Il cieco visionario: la città indefinita
di Cesare Battelli
“Ma anche non grigio netto, anzi, in generale, nulla di netto, solo l`indeterminato, il
vago. Nessun quì, nessun là, solo l´ovunque.
Ne lunghezza ne brevità, soltanto l`ovunque. Ne lontananza né prossimità, né oggi né
domani, ma solo la loro indistinzione: l`oggi-domani”Paul Klee
Il visionario vede nella misura in cui immagina e può immaginare ciò che é nella posizione di essere immaginato. Da un punto di vista ontologico, L’ immaginazione, in quanto soggetto tra immaginante e immaginato, ci riporta inevitabilmente alla frequentazione di questa parola che é vincolata al termine visione. il visionario é in qualche modo cieco, il suo vedere é scandito da una intrinseca cecità.
Quali relazioni sussistono tra Imaginatio e visione?
L’oculus imaginationis, per citare quello disegnato da Robert Fludd, medico alchimista inglese del secolo XVII, appartiene -seppur con variazioni significative- alle fondamenta gnoseológiche della cultura antica (occidentale e orientale, attraversando tutto il medioevo) e moderna fino al XVII secolo, a partire dal quale l’arte e l’architettura visionaria diventano un genere artistico a sè, incorporando al proprio interno a modo di simulacro il moderno fantasma neoplatonico.

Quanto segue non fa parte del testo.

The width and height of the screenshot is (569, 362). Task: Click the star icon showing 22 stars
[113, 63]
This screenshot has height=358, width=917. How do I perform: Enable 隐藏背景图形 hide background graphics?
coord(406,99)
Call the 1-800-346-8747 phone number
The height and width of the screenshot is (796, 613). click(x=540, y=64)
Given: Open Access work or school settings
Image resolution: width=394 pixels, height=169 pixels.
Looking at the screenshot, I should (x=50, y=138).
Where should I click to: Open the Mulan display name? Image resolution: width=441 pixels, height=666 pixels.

Fino a un determinato periodo storico (XVII secolo avanzato) ogni produzione artistica, anche quella apparentemente più legata alla realtà esteriore, può di fatto considerarsi immaginativa (o immaginaria ma non come qualcosa di irreale) perché articolata tra le intenzioni individuali dell´artista e il fantastikon neoplatonico moderno, legame e mediazione tra sensibile ed intellegibile, tra visibile e invisibile, tra macro e microcosmo. Legame che struttura il senso racchiuso nella parola magia.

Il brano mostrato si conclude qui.